On Mon, Sep 14, 2009 at 9:55 AM, Bruce Bostwick
<lihan161...@sbcglobal.net> wrote:
> On Sep 14, 2009, at 11:29 AM, John Williams wrote:

> The rest of the answer is that the Federal Reserve stepped in and put the
> brakes on the ridiculously overleveraged derivative trading that was going
> on,

How exactly did the Fed "put the brakes" on derivative trading?

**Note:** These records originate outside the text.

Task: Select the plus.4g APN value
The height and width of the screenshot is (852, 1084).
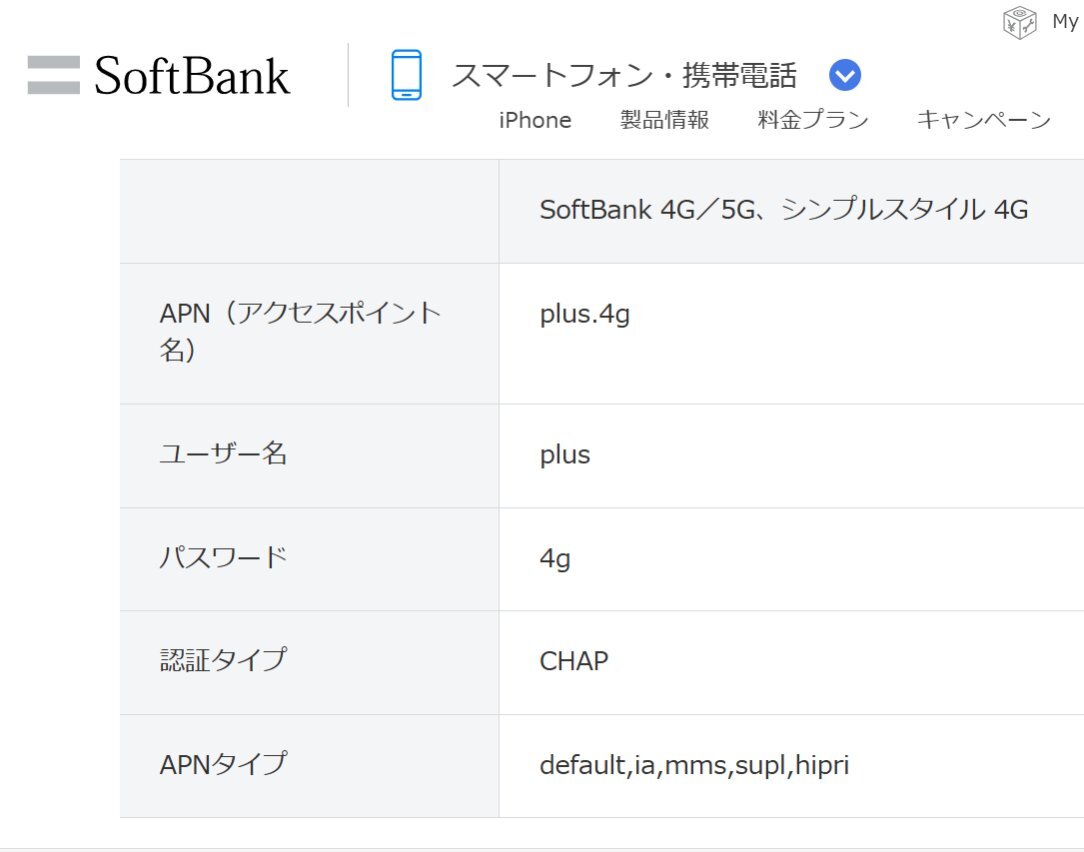Action: pos(584,315)
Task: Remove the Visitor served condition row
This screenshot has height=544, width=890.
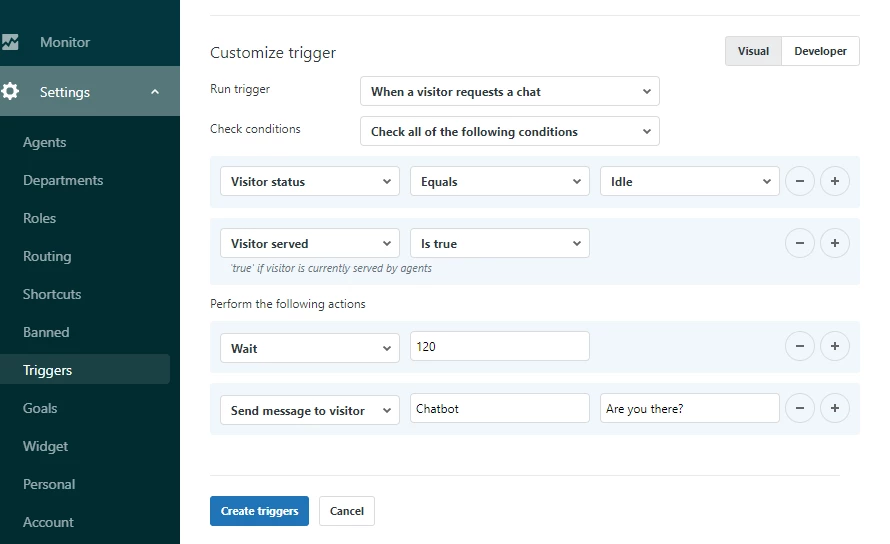Action: pyautogui.click(x=800, y=243)
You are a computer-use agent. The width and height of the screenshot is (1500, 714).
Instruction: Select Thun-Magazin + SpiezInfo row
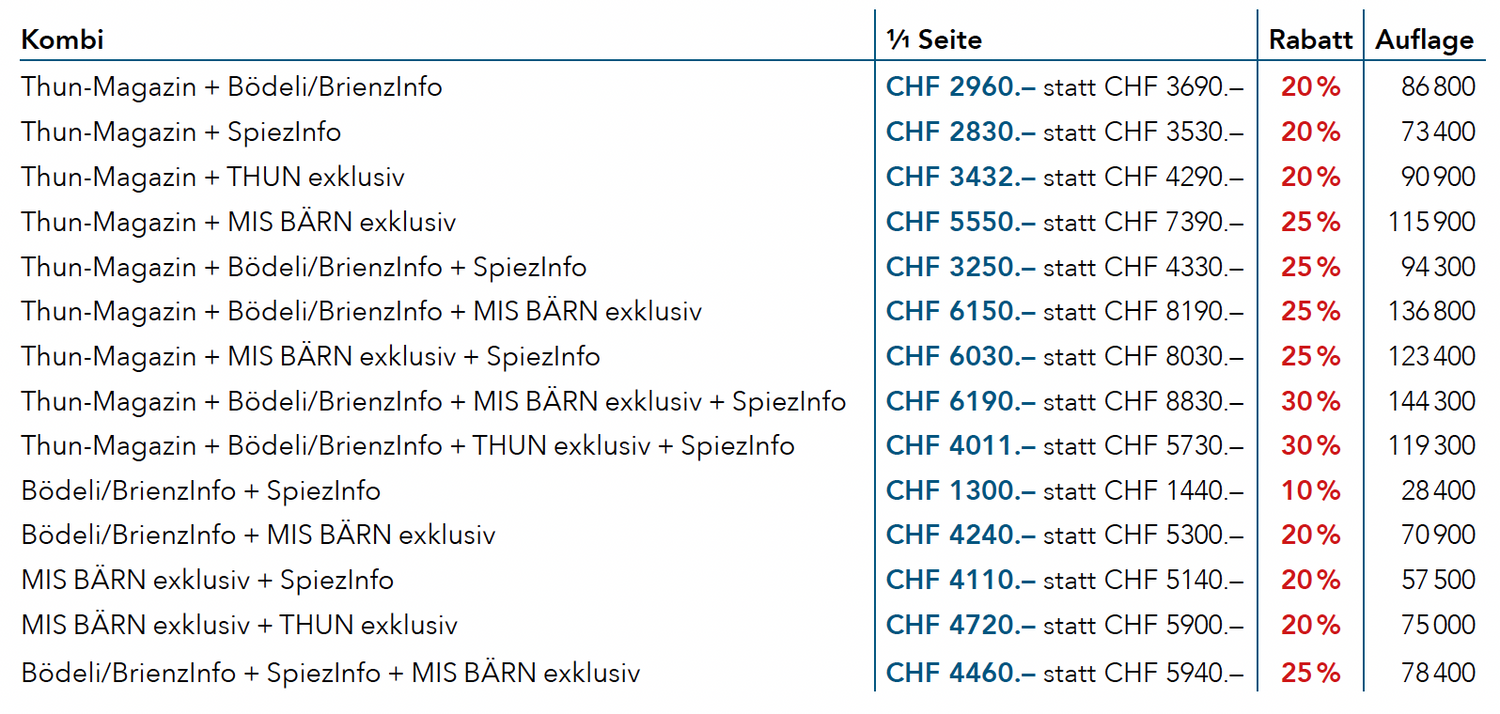pyautogui.click(x=748, y=131)
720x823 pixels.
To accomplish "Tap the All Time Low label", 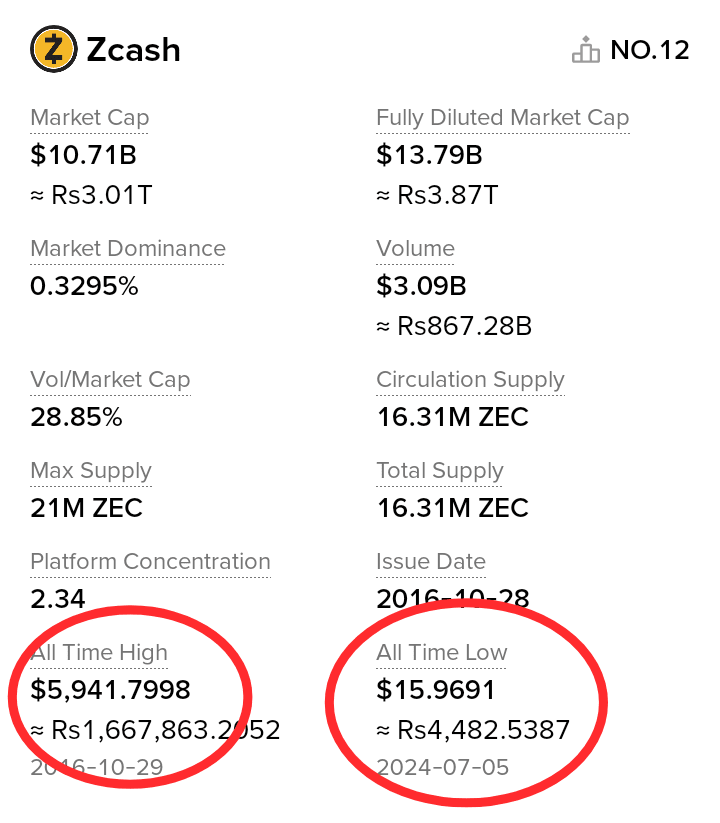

> injected some strategically placed capital into the firms that had the
> collateral and other fundamentals to support it,

The government bailed out firms that had made errors and would have
otherwise failed, thus creating a huge moral hazard. Instead of
allowing creative destruction -- bad firms fail and better firms
survive, leading to a gradual improvement in the strength of surviving
firms -- the government propped up the bad firms and preserved most of
the flawed systems that led to the 2008 downturn. Thanks to the
government, the next downturn may be deeper.

> It's worth noting, too, that those injections of capital were loans, the
> bulk of which are already in the process of being paid back.

Not by a long shot. In reality, the government has committed money to
backstop hundreds of billions or even trillions of dollars of risky
assets. Even the auditor of the Fed could not answer how much and
where this money has been committed, or how many trillions were at
risk. Only a tiny fraction of this money has been paid back.

>Those sorts of shenanigans are more or less to be
> expected in the complete absence of any sort of regulation.

Those sorts of shenanigans are the RESULT of unintended consequences
of regulations providing incentives to do things in more obscure ways.